Start of Source material
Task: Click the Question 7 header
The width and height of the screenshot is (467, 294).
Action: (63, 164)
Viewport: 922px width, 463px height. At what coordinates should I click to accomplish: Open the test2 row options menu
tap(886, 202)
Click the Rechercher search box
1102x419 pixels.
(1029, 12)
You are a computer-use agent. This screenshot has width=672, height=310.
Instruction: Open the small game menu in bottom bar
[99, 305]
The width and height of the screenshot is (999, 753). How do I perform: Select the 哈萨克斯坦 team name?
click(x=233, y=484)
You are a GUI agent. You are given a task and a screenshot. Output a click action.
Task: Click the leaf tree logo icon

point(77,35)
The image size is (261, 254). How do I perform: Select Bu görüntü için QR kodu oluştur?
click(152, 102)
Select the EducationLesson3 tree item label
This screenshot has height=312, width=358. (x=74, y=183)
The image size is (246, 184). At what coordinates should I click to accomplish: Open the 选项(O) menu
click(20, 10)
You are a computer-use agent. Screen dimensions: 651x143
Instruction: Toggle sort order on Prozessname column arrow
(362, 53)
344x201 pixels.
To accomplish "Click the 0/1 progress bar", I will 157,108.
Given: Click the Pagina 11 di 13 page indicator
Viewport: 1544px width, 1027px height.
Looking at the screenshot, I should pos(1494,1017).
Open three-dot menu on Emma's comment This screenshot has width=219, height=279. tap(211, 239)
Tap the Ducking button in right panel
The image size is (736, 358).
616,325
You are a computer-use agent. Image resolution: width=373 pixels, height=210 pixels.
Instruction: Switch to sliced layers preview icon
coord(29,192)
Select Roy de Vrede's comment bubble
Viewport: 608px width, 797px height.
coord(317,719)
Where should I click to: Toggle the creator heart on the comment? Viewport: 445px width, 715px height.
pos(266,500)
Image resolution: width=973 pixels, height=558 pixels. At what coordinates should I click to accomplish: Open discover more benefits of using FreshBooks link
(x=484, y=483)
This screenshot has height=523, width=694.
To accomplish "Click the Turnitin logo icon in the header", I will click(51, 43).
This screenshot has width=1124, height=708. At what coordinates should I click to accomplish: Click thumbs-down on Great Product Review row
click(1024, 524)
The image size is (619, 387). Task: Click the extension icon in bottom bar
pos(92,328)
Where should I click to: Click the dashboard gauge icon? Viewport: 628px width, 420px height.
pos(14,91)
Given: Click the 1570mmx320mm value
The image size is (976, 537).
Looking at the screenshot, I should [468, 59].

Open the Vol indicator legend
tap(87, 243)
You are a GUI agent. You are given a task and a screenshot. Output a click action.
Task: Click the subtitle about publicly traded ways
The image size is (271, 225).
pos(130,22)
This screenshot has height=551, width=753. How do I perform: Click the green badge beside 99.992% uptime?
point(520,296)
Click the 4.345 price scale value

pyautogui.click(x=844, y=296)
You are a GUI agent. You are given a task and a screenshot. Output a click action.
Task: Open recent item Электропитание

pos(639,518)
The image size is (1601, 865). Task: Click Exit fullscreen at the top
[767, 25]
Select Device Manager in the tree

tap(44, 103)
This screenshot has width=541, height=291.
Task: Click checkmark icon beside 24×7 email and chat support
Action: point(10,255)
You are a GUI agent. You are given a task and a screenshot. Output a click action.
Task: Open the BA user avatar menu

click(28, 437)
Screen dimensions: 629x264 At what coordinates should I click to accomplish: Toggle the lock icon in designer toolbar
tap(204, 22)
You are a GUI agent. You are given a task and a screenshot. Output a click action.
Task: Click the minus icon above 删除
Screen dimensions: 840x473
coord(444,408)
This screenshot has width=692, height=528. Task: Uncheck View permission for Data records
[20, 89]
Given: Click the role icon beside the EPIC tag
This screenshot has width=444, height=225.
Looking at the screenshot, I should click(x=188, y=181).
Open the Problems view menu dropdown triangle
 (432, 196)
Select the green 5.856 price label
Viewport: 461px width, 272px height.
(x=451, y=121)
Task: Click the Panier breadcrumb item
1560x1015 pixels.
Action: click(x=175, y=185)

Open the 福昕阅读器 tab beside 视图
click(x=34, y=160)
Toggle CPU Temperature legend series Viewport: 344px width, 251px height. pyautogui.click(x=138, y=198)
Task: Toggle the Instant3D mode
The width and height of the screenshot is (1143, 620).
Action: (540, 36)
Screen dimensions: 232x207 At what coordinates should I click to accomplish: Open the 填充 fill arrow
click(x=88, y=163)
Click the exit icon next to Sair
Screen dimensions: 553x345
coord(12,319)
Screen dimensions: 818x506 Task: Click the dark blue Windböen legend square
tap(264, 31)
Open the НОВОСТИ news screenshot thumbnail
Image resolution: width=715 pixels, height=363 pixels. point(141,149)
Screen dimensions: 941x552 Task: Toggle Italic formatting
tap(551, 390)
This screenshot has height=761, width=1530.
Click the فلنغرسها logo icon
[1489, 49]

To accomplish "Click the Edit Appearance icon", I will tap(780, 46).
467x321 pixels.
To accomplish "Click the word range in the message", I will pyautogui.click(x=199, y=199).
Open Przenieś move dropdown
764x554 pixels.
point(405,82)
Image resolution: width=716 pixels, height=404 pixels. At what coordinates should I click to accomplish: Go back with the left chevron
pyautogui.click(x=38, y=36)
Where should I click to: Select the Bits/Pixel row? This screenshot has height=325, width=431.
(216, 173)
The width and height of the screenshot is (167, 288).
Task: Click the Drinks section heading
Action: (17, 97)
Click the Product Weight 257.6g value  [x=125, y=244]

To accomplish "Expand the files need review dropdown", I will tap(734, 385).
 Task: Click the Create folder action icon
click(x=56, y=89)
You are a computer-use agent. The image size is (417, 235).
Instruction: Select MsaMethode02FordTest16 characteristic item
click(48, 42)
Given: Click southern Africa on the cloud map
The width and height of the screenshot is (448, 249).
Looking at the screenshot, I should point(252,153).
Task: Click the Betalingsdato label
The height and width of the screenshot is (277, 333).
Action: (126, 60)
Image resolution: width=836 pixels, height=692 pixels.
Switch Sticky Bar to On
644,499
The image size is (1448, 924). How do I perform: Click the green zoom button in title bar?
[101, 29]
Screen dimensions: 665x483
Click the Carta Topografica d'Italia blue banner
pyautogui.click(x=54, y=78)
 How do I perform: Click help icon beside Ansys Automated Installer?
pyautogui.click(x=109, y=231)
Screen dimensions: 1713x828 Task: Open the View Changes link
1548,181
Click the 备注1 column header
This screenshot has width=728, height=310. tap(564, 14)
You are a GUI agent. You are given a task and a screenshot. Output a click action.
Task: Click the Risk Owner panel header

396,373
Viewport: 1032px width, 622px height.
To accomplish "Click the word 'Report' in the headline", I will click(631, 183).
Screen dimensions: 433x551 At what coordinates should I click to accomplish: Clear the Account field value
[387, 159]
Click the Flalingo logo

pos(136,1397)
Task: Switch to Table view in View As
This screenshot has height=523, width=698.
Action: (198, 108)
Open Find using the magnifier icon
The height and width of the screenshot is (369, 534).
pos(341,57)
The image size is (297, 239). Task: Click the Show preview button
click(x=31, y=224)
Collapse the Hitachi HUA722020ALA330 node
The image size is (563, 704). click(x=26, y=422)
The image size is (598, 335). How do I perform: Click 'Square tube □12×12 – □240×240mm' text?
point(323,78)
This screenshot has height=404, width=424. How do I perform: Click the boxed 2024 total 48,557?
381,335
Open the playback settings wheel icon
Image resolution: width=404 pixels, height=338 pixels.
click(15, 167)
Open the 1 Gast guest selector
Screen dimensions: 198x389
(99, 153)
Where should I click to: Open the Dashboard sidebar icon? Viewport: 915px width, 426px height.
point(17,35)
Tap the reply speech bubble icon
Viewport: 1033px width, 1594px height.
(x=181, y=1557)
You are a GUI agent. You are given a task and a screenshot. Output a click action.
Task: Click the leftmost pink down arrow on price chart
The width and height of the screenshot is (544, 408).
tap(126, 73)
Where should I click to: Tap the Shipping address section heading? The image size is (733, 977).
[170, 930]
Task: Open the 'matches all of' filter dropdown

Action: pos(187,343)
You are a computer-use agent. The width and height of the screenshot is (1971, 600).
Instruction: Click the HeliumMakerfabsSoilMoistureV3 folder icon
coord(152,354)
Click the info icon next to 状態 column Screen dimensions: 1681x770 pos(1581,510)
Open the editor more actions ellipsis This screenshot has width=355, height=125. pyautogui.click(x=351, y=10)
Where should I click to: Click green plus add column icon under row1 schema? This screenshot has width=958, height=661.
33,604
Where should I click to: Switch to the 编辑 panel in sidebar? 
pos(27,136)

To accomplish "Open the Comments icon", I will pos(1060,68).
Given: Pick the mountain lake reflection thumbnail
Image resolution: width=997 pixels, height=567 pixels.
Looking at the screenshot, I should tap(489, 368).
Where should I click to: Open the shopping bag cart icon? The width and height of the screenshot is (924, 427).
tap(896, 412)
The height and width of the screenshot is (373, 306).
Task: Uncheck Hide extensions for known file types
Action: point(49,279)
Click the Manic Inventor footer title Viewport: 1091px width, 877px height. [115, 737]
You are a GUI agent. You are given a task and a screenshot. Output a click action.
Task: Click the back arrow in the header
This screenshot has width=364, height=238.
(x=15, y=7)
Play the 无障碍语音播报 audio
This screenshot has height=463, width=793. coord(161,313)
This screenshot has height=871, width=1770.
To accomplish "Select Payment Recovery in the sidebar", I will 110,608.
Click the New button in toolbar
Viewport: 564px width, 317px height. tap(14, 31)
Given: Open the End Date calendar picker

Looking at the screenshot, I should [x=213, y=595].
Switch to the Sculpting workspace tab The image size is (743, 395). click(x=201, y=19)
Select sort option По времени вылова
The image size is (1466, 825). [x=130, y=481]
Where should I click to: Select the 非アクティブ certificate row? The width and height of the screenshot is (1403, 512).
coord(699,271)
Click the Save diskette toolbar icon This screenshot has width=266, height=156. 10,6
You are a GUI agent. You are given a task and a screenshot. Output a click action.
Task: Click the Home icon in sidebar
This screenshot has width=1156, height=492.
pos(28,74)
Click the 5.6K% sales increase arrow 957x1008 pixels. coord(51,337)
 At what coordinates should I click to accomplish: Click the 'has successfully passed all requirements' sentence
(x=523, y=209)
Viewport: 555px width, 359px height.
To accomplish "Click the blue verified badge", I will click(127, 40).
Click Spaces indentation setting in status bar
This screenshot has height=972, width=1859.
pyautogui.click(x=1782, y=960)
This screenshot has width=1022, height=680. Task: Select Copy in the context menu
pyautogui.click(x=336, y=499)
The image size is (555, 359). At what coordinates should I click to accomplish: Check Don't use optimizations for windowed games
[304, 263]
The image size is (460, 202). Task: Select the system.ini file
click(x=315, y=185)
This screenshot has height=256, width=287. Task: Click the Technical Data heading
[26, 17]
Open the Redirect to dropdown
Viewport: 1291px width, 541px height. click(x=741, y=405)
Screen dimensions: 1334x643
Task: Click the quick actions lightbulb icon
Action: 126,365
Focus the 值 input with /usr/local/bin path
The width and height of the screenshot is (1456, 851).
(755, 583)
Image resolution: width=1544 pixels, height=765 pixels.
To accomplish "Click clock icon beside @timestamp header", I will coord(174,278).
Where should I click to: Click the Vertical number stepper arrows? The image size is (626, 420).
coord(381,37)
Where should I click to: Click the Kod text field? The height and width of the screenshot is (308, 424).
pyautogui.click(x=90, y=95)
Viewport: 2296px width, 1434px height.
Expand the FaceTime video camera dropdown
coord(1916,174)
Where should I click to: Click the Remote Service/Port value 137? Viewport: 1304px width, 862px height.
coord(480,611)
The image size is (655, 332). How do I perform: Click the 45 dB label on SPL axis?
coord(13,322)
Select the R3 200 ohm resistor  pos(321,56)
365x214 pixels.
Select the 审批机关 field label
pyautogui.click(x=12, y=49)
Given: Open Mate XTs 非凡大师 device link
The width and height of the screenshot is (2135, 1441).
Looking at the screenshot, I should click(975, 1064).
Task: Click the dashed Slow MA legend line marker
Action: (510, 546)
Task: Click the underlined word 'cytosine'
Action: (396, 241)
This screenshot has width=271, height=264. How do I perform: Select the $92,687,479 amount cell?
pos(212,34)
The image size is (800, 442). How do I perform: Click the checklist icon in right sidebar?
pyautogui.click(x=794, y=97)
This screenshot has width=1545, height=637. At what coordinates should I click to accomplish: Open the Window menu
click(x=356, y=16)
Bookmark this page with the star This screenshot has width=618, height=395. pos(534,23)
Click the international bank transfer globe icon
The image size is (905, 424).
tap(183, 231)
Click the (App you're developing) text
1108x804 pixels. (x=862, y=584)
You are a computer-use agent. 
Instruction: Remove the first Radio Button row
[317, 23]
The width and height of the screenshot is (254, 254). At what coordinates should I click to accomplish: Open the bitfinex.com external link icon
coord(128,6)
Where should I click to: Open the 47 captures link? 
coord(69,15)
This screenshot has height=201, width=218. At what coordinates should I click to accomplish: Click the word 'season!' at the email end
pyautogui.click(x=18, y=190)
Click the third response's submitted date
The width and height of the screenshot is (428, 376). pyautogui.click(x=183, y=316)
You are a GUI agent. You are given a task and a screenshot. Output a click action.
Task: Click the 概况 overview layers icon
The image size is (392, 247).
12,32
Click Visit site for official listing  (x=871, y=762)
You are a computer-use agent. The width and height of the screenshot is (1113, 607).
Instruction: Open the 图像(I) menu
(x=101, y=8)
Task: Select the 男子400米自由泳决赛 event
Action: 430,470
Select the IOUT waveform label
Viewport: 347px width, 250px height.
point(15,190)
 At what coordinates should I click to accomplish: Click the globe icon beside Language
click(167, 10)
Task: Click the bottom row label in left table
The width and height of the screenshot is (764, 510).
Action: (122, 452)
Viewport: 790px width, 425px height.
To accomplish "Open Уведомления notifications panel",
End of Source material
(Exercise prompt)
Could you copy every line in the records that holds "computer"?

(Written response)
You are a computer-use agent. This screenshot has width=672, height=310.
You are a computer-use agent. Screen dimensions: 651x143
You are a computer-use agent. Image resolution: width=373 pixels, height=210 pixels.
You are a computer-use agent. The image size is (417, 235).
You are a computer-use agent. The width and height of the screenshot is (1971, 600).
You are a computer-use agent. 
You are a computer-use agent. The width and height of the screenshot is (1113, 607).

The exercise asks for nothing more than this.